- [Listed entries]:

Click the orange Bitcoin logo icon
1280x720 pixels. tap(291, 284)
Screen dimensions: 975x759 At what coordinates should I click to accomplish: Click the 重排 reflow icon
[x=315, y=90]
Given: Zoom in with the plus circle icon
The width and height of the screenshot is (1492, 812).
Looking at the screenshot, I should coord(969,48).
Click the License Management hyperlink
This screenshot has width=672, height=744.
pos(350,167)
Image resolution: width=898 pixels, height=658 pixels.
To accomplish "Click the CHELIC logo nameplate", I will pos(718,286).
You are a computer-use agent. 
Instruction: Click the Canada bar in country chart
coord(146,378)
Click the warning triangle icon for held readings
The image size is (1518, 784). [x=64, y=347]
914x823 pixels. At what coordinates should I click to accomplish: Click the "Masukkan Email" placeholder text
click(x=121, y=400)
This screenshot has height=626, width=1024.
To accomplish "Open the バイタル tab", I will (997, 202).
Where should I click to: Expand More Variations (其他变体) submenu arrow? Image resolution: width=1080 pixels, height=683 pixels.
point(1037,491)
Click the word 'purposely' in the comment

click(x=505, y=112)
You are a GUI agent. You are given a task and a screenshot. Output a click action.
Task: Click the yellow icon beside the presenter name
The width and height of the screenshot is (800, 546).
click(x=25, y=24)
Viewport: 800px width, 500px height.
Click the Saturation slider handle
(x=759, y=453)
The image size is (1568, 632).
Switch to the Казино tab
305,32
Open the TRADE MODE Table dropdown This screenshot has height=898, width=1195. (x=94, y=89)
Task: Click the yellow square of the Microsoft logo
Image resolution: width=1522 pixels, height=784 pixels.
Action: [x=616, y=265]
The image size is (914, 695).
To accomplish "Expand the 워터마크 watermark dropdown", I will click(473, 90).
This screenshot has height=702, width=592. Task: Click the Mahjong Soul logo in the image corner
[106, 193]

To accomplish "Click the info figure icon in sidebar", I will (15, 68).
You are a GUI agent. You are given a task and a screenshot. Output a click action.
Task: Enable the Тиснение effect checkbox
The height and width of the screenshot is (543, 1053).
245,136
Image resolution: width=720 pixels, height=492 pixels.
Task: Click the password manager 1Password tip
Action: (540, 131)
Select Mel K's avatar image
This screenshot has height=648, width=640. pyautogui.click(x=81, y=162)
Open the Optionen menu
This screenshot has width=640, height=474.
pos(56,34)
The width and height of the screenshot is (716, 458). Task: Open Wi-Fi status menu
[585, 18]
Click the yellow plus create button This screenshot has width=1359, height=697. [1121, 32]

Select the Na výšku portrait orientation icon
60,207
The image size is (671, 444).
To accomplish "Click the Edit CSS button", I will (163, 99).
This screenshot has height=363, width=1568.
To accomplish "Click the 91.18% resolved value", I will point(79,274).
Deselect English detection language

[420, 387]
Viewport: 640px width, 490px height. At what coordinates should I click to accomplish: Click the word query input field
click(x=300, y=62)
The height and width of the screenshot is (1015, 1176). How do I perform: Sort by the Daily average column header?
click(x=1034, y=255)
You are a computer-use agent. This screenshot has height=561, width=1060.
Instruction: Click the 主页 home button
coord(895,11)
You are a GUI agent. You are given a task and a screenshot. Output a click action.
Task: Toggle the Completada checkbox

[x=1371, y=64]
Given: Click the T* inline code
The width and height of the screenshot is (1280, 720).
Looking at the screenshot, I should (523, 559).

- [Exercise prompt]: Every line of the listing that holds the word "will" is to be found and copied.

- [Final answer]:
To accomplish "Click the CHELIC logo nameplate", I will pos(718,286).
To accomplish "Open the バイタル tab", I will (997, 202).
To accomplish "Expand the 워터마크 watermark dropdown", I will click(473, 90).
To accomplish "Click the info figure icon in sidebar", I will (15, 68).
To accomplish "Click the Edit CSS button", I will (163, 99).
To accomplish "Click the 91.18% resolved value", I will point(79,274).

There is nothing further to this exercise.